I’m running into a similar problem as this post, but the Value column of the output is being filled in with the metadata variable instead of a number. I installed MaAsLin2 using the GitHub release as mentioned there and I’m still having the problem.
Here’s a snippet of the output table:
The variable how_born only has two options (vaginal and caesarean) and I set vaginal to be the reference. The fed variable has four options with breast_milk being the reference.
The issue also translates to the heatmap. In addition to the how_born and fed variables, it just says Site on the heatmap, but the significant results table correctly shows that as Site/Milwaukee.
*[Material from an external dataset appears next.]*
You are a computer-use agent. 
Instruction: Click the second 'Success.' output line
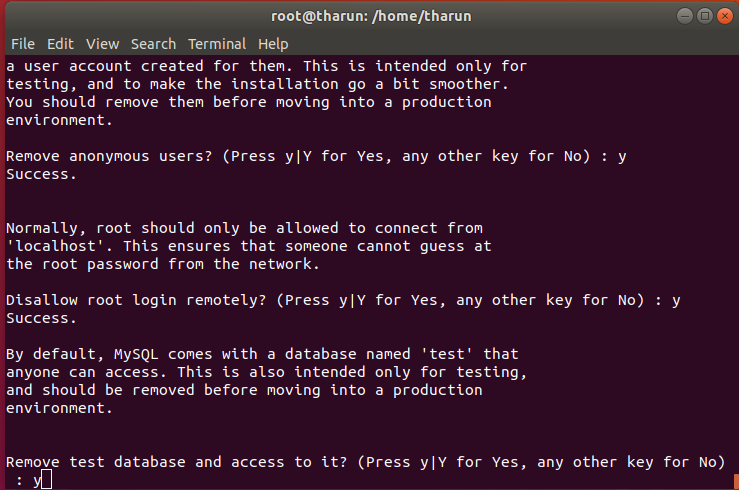pyautogui.click(x=40, y=318)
First off, thanks for using our tool. I’m looking at your data and trying to figure out what might be going wrong but it’s tricky without an example of how the metadata is encoded.
In general the “value” column will show the level within the covariate that the model coefficient is associated with. So it shouldn’t ever be a number unless you have purposely encoded numbers as levels within a covariate.
That being said I’m not sure how you are getting both “how_born” and “caesarean” in the value column if there is indeed only two levels within the how_born column. As generally those two values are usually only the same if you are testing a continuous variable.
If you could provide an example of how the metadata is encoded (the format would be enough) that would help with trying to figure out what’s going on. Perhaps running str(df_meta) might give some hints into what’s happening at the very least.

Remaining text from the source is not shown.